“But,” he adds, “some one may ask, ’What was God doing before he made the heaven and the earth? for, if at any particular moment he began to employ himself, that means time, not eternity. In eternity nothing transpires—the whole is present.’ " In answering this question, he cannot forbear one of those touches of rhetoric for which he was so celebrated: “I will not answer this question by saying that he was preparing hell for priers into his mysteries. I say that, before God made heaven and earth, he did not make any thing, for no creature could be made before any creature was made. Time itself is a creature, and hence it could not possibly exist before creation.

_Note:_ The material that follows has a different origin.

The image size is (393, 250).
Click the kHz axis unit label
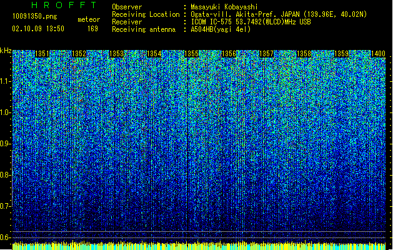point(6,51)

“What, then, is time? The past is not, the future is not, the present—who can tell what it is, unless it be that which has no duration between two nonentities? There is no such thing as ’a long time,’ or ‘a short time,’ for there are no such things as the past and the future. They have no existence, except in the soul.”

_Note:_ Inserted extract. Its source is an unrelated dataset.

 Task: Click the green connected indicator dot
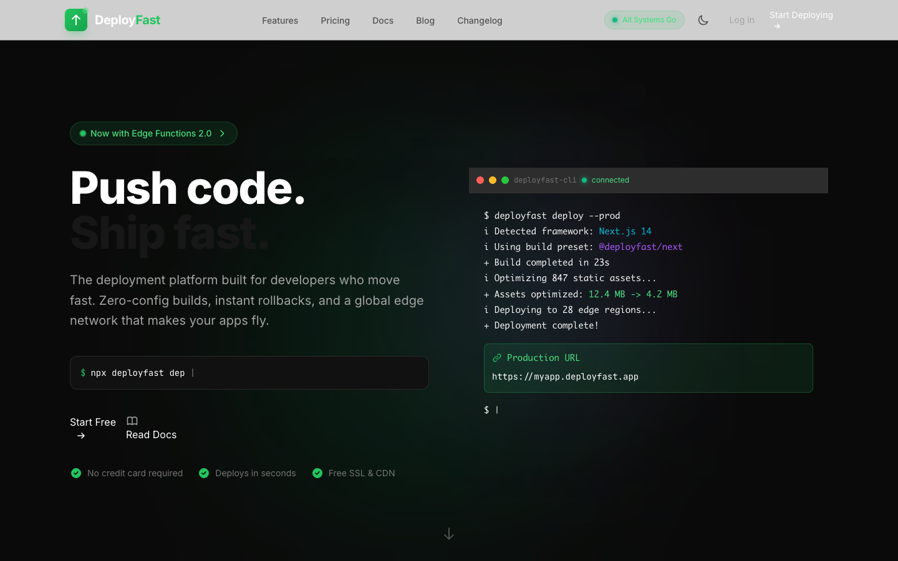584,180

The style in which St. Augustine conveyed his ideas is that of a rhapsodical conversation with God. His works are an incoherent dream. That the reader may appreciate this remark, I might copy almost at random any of his paragraphs. The following is from the twelfth book:
“This then, is what I conceive, O my God, when I hear thy Scripture saying, In the beginning God made heaven and earth: and the earth was invisible and without form, and darkness was upon the deep, and not mentioning what day thou createdst them; this is what I conceive, that because of the heaven of heavens—that intellectual heaven, whose intelligences know all at once, not in part, not darkly, not through a glass, but as a whole, in manifestation, face to face; not this thing now, and that thing anon; but (as I said) know all at once, without any succession of times; and because of the earth, invisible and without form, without any succession of times, which succession presents ’this thing now, that thing anon;’ because, where there is no form, there is no distinction of things; it is, then, on account of these two, a primitive formed, and a primitive formless; the one, heaven, but the heaven of heavens; the other, earth, but the earth movable and without form; because of these two do I conceive, did thy Scripture say without mention of days, In the beginning God created the heaven and the earth. For, forthwith it subjoined what earth it spake of; and also in that the firmament is recorded to be created the second day, and called heaven, it conveys to us of which heaven he before spake, without mention of days.
“Wondrous depth of thy words! whose surface behold! is before us, inviting to little ones; yet are they a wondrous depth, O my God, a wondrous depth! It is awful to look therein; an awfulness of honor, and a trembling of love. The enemies thereof I hate vehemently; O that thou wouldst slay them with thy two-edged sword, that they might no longer be enemies to it: for so do I love to have them slain unto themselves, that they may live unto thee.”